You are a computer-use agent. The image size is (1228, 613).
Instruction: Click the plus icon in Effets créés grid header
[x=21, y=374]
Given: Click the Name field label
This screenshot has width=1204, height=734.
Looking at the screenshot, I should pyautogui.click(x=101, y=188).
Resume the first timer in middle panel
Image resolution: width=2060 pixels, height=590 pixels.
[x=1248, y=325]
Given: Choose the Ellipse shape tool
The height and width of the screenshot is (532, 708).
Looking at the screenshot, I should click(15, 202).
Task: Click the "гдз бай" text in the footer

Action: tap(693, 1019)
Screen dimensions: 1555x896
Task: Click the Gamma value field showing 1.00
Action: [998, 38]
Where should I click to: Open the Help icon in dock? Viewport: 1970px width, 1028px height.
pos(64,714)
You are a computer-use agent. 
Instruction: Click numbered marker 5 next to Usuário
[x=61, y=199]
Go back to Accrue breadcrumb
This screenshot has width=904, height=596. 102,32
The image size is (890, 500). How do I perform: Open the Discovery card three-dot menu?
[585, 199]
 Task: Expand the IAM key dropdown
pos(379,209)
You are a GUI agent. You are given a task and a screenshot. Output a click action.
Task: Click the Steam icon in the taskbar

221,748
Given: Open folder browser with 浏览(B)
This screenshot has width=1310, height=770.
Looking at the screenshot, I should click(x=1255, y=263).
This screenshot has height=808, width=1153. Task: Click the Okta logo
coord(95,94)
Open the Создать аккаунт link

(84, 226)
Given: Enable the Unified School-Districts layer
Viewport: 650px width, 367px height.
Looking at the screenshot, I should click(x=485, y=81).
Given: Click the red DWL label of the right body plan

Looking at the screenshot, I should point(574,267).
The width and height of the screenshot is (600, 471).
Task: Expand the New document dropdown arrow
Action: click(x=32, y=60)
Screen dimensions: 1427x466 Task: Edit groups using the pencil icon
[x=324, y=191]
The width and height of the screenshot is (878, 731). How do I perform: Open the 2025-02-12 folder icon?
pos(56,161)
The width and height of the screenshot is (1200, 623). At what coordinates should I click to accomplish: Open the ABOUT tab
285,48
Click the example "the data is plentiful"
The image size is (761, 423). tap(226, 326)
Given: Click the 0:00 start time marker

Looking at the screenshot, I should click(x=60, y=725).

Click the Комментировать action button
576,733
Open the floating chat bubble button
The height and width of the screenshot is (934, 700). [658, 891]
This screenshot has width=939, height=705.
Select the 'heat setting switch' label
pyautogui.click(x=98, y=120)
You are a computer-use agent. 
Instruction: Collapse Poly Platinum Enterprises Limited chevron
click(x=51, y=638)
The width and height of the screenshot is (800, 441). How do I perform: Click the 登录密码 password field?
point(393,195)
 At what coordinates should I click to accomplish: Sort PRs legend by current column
-*-
EXERCISE DESCRIPTION — Taking the line with "Instruction: Click the" as the first and the line with "Resume the first timer in middle panel" as the last, retype that stretch of the data above exactly, with no other lines.

SOLVED EXERCISE —
Instruction: Click the plus icon in Effets créés grid header
[x=21, y=374]
Given: Click the Name field label
This screenshot has width=1204, height=734.
Looking at the screenshot, I should pyautogui.click(x=101, y=188).
Resume the first timer in middle panel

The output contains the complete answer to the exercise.